▶ _Selected extract_
Anti-angiogenic therapy as treatment for breast cancer

  

 

Tomorrow I will speak about this data set of anti-angiogenic therapy of cancer, particularly of course of breast cancer, because there are two separate fields. At large, in anti-angiogenic therapy for cancer we have some very good results in terms of improved overall survival in a randomised trial involving, for instance, colorectal cancer and lung cancer.

 

The field of breast cancer is a little bit more controversial in the sense that we have been successful in prolonging the progression free survival so far by adding anti-angiogenic drugs to the conventional chemotherapy, but so far we have not been able to prolong also the overall survival. So clearly there is a lot of room for improvement of this association therapy between chemotherapy and anti-angiogenic therapies. I will talk tomorrow about what are the perspectives for the future improvement of this combination therapy.

 

Are there any ongoing trials of anti-angiogenic therapy for breast cancer?

▶ _Entries shown_
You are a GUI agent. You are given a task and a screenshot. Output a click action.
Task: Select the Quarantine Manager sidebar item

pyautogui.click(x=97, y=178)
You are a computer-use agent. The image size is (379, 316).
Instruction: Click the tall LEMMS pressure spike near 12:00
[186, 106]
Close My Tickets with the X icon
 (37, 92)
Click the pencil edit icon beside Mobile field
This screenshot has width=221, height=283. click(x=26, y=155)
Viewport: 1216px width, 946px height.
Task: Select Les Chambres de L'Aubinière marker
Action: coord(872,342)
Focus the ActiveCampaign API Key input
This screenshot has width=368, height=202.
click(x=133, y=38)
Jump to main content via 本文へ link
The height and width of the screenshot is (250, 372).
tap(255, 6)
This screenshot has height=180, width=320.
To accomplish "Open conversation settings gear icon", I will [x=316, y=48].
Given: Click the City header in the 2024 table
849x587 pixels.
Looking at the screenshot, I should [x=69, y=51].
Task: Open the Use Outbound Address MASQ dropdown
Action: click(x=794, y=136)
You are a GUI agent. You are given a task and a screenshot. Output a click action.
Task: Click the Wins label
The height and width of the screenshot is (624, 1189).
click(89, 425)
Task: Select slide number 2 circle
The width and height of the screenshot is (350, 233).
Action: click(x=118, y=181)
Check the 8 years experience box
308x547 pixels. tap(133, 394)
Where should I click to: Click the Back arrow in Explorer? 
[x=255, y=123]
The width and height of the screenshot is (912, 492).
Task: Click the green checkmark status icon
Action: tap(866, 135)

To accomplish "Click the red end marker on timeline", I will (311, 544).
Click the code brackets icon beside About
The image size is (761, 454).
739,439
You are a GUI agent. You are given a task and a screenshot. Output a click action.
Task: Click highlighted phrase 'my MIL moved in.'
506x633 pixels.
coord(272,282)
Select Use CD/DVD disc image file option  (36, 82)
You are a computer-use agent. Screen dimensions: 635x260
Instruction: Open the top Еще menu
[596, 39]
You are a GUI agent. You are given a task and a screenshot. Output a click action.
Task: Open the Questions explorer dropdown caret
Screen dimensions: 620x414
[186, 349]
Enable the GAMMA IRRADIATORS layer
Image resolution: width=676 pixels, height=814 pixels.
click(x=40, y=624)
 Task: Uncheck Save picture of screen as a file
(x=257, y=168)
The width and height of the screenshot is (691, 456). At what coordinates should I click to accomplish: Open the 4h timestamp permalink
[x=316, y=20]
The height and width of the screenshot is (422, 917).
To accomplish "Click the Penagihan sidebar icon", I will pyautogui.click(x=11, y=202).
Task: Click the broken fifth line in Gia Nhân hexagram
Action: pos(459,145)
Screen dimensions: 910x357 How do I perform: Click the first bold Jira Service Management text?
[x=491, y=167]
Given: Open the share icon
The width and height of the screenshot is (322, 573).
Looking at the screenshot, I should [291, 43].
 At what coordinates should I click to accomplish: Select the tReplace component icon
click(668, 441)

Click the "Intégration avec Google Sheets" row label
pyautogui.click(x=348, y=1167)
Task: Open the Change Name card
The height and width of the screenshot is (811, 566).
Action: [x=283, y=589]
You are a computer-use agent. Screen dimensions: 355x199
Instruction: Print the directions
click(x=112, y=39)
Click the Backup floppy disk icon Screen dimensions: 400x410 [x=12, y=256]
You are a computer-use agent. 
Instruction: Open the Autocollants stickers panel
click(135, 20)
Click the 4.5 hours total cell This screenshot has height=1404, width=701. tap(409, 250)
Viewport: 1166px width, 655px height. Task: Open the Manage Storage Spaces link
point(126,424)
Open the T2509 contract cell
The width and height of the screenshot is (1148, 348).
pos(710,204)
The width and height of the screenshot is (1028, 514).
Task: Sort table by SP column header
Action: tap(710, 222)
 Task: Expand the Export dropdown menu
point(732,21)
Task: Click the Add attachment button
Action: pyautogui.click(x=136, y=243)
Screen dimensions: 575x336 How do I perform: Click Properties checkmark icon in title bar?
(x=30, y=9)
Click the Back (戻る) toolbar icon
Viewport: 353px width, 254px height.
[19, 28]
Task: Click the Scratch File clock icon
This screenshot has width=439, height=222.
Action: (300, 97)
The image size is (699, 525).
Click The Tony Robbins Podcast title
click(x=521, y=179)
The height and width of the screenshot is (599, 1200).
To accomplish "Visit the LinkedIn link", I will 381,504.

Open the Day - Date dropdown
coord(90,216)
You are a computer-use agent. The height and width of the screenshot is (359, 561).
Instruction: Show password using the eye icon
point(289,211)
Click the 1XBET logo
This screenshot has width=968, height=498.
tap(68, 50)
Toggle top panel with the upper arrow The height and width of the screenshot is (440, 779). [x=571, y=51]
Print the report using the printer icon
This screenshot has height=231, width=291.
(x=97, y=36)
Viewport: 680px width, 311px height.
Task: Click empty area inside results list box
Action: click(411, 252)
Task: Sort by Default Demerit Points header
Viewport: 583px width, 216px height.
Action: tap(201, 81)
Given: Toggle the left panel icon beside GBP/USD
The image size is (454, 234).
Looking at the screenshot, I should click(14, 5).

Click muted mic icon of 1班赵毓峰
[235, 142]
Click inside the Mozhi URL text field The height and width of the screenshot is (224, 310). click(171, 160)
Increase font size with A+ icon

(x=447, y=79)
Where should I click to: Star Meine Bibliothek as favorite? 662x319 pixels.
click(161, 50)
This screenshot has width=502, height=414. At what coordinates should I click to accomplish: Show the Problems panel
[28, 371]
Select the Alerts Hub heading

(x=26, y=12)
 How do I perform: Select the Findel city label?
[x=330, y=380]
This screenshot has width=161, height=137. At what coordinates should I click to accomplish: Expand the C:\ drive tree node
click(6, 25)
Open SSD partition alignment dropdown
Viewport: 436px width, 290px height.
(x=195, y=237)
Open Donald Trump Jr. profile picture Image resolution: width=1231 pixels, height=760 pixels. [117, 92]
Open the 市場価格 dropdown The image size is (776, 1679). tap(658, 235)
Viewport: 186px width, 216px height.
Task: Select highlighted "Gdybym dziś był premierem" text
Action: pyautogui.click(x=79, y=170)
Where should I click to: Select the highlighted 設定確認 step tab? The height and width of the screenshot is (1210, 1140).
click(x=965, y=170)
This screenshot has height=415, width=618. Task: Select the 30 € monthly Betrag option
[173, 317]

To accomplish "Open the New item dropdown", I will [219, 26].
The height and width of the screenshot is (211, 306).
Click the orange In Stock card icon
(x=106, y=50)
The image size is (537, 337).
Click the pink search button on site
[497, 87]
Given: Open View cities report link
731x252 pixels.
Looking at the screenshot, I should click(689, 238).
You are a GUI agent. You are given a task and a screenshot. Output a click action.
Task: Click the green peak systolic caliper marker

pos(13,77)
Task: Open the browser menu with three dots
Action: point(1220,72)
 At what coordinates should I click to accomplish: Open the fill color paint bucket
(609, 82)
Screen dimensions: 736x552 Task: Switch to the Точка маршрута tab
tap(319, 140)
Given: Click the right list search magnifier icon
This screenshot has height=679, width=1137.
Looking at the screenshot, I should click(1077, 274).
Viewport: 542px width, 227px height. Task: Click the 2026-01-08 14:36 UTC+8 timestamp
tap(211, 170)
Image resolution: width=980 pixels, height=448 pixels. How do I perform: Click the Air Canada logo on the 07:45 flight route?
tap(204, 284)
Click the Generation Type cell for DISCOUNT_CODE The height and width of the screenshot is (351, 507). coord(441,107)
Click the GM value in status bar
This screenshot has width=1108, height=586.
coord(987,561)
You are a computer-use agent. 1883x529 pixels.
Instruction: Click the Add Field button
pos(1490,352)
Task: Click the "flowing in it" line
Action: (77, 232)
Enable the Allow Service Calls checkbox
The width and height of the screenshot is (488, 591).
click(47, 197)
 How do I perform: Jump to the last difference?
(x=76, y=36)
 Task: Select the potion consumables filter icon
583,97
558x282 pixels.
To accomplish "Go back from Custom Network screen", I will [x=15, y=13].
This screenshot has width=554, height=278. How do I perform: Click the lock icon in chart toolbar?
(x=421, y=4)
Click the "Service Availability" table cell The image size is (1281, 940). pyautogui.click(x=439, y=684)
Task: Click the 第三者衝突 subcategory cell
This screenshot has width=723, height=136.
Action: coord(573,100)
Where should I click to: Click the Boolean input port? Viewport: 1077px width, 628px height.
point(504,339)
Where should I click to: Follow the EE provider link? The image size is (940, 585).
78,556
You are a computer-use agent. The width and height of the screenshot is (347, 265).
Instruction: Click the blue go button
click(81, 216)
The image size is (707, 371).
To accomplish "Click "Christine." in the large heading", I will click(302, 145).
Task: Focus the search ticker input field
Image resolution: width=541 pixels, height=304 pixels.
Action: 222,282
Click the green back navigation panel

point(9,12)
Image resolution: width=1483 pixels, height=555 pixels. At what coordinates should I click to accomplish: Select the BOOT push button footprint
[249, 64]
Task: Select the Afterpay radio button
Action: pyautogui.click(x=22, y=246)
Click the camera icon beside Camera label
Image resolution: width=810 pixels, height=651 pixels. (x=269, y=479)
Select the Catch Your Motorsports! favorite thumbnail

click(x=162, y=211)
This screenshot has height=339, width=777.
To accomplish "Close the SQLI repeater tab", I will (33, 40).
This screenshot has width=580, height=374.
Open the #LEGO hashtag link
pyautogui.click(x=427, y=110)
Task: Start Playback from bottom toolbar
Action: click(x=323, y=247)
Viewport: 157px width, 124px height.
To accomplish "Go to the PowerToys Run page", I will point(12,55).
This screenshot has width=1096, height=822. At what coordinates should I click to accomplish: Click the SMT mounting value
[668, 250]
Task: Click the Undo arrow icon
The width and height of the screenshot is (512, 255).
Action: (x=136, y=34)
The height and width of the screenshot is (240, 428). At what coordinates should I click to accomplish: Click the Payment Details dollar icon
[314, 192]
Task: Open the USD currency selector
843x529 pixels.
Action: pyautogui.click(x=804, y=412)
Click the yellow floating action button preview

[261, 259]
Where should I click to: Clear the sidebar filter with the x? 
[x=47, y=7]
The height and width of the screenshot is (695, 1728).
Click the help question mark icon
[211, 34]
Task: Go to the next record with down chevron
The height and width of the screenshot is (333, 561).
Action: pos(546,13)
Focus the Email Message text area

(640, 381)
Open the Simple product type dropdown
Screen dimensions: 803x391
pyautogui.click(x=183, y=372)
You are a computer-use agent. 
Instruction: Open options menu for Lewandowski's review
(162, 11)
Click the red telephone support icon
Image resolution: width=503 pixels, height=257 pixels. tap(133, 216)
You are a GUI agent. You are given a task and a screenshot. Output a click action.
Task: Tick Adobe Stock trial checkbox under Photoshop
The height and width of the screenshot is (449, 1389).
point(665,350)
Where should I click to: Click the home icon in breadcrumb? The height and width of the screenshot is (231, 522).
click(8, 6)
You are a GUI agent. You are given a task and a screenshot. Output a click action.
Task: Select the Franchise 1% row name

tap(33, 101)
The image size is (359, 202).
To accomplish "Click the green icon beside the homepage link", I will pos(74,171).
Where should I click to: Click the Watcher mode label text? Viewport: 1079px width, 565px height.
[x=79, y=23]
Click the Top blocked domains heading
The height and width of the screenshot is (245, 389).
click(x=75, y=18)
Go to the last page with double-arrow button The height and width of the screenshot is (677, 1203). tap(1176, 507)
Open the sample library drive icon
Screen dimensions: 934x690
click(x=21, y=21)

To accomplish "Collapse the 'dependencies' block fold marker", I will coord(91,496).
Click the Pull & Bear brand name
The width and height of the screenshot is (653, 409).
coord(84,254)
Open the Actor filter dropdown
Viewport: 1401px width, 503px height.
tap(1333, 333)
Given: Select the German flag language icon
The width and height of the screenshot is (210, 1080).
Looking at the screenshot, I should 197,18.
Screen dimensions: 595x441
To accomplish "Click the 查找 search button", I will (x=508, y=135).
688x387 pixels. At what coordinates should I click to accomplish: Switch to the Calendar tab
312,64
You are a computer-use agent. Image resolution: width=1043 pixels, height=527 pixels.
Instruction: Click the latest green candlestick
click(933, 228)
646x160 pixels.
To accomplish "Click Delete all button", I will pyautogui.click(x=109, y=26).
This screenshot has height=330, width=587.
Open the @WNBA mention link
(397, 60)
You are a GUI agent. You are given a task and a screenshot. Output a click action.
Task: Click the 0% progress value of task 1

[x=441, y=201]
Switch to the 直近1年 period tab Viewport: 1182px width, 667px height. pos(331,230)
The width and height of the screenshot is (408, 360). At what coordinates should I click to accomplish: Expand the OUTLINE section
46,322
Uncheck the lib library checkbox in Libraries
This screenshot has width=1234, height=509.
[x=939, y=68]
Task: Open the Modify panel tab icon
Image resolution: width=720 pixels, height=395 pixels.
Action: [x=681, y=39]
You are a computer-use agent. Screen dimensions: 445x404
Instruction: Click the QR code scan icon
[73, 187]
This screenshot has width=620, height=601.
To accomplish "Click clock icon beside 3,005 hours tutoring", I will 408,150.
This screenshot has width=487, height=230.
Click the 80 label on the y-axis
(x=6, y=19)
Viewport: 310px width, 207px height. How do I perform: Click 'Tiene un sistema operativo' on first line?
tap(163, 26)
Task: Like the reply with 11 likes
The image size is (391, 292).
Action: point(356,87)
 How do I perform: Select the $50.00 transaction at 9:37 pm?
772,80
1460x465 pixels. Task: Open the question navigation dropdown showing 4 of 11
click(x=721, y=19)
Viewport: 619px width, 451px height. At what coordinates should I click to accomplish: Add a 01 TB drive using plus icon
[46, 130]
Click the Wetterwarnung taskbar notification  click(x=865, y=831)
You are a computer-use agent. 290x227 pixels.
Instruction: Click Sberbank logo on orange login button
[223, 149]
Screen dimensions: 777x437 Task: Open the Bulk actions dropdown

▶ _Assigned task A_
According to the text on anti-angiogenic therapy for breast cancer, which two cancers have randomized trials shown improved overall survival with anti-angiogenic therapy?
▶ _Assigned task B_
Continue the text on anti-angiogenic therapy for breast cancer from where it stops.

▶ _Exercise answer A_
Colorectal cancer and lung cancer.

▶ _Exercise answer B_
Yes, but first of all I would like to discuss what are the pre-clinical basis of these new trials. For instance, we have seen that by adding anti-angiogenic drugs to some kind of so-called metronomic chemotherapy, which is continuous low-dose chemotherapy, there are very interesting results in terms of clinical benefit, which is clinical responses plus stable disease for many, many months. The problem is that sooner or later the patient will relapse and when the patient relapses, the pattern of vascularisation is totally different compared to the pattern of vascularisation which was observed before the combination treatment. So we must understand better at the pre-clinical level, using mice, what are these new patterns of neovascularisation. And we are learning, for instance, that we should add new monoclonal antibodies to the classic anti-VGF monoclonal antibody. For instance, there are antibodies reacting against ALK-1 which is a receptor of the TGF beta broad complex, or antibodies against BV8 which is expressed by some myeloid cells. And this is the pre-clinical basis for future clinical trials of the European Institute of Oncology and in other locations.

 

Your lab is translational; findings from the mice go through to the clinic?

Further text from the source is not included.